- **Dataset records**:
****************
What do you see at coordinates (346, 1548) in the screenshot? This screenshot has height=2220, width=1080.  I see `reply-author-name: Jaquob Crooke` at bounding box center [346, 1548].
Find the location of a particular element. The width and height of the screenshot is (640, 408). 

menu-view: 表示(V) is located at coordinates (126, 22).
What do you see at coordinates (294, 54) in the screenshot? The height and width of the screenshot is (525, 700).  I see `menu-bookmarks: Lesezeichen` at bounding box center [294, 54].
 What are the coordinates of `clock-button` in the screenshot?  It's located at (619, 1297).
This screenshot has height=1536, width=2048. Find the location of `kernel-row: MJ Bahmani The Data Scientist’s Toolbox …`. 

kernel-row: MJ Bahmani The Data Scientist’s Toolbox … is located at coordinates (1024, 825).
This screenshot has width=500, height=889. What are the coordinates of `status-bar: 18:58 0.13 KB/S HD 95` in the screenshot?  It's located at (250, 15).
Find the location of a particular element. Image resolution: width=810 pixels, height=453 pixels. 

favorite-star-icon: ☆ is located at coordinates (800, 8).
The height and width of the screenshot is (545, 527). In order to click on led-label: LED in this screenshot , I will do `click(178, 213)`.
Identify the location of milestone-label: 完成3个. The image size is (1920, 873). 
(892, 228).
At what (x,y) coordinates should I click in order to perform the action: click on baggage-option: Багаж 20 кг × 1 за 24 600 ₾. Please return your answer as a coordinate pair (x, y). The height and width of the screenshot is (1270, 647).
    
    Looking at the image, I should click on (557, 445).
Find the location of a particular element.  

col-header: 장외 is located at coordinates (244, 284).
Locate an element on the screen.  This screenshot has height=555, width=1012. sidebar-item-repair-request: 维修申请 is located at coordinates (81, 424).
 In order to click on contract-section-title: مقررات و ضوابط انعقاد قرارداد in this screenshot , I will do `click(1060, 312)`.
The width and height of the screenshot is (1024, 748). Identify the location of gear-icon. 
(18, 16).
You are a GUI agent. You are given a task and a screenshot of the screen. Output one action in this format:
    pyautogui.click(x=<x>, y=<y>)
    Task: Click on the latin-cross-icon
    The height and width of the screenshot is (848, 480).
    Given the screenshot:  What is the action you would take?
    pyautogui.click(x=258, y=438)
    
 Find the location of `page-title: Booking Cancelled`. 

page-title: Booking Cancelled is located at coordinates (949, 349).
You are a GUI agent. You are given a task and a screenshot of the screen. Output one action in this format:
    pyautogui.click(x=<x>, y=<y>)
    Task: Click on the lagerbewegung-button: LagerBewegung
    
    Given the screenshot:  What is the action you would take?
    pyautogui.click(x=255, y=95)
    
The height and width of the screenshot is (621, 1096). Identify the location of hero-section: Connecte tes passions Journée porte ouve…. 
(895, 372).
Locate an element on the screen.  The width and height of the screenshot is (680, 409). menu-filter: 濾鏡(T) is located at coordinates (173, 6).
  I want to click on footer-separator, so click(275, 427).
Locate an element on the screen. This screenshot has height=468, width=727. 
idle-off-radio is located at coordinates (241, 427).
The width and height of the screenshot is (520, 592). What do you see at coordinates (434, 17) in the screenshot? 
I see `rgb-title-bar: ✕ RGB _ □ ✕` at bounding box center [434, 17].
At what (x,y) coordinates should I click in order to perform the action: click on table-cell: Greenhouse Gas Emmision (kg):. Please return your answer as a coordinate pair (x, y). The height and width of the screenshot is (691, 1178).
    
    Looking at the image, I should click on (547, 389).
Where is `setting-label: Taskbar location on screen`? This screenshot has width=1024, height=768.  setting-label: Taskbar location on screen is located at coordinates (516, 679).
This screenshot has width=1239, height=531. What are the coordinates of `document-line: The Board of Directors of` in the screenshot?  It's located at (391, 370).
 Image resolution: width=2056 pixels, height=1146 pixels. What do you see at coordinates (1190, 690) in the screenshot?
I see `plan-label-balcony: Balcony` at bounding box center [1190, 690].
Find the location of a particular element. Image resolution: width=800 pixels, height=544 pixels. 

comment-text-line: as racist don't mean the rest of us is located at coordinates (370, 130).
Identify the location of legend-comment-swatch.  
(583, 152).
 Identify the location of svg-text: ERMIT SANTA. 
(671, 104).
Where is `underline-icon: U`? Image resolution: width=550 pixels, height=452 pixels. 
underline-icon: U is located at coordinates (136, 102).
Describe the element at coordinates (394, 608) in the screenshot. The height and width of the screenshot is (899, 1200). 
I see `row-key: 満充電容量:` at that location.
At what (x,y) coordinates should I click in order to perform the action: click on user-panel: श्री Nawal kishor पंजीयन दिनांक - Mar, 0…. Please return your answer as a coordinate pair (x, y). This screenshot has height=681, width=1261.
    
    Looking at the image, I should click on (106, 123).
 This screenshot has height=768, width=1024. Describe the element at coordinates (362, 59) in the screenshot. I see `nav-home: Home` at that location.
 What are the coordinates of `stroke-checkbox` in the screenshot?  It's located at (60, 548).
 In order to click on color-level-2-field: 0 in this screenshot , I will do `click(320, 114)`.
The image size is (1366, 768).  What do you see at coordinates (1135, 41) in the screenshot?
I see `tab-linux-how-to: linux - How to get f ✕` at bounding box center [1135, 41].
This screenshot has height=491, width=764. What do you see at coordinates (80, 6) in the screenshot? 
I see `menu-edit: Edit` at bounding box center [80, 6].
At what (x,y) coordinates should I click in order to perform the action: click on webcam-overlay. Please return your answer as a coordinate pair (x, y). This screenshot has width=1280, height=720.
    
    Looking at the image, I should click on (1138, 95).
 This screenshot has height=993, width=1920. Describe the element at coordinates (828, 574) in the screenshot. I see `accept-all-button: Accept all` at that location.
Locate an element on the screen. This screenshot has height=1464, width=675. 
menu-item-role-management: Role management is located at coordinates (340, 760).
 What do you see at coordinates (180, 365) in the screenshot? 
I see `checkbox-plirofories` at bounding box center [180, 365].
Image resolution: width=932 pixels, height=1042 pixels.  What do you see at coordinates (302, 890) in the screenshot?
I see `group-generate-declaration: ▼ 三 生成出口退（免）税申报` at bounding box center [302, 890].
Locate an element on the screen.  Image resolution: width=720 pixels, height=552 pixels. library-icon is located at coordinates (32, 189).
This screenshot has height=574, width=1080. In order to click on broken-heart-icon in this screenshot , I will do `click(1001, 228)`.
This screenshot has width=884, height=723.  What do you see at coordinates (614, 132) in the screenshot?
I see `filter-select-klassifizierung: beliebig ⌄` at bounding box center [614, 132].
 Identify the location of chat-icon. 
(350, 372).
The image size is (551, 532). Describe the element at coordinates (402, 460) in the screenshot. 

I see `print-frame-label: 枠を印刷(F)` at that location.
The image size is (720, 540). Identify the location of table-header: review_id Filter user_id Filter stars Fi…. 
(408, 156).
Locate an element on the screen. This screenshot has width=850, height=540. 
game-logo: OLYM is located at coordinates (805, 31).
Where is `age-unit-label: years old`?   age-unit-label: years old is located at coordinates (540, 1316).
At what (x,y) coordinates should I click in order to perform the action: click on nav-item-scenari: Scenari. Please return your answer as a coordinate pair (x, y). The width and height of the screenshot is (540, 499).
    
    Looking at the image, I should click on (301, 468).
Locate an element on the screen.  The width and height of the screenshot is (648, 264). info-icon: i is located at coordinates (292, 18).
****************
- **What you are asked to do**:
Switch "screenshot" to "screen image" in the records from their first line through the line containing "at (619, 1297).", and return those lines with nothing else altered.

- **Task answer**:
What do you see at coordinates (346, 1548) in the screen image? This screen image has height=2220, width=1080.  I see `reply-author-name: Jaquob Crooke` at bounding box center [346, 1548].
Find the location of a particular element. The width and height of the screen image is (640, 408). 

menu-view: 表示(V) is located at coordinates (126, 22).
What do you see at coordinates (294, 54) in the screen image? The height and width of the screen image is (525, 700).  I see `menu-bookmarks: Lesezeichen` at bounding box center [294, 54].
 What are the coordinates of `clock-button` in the screen image?  It's located at (619, 1297).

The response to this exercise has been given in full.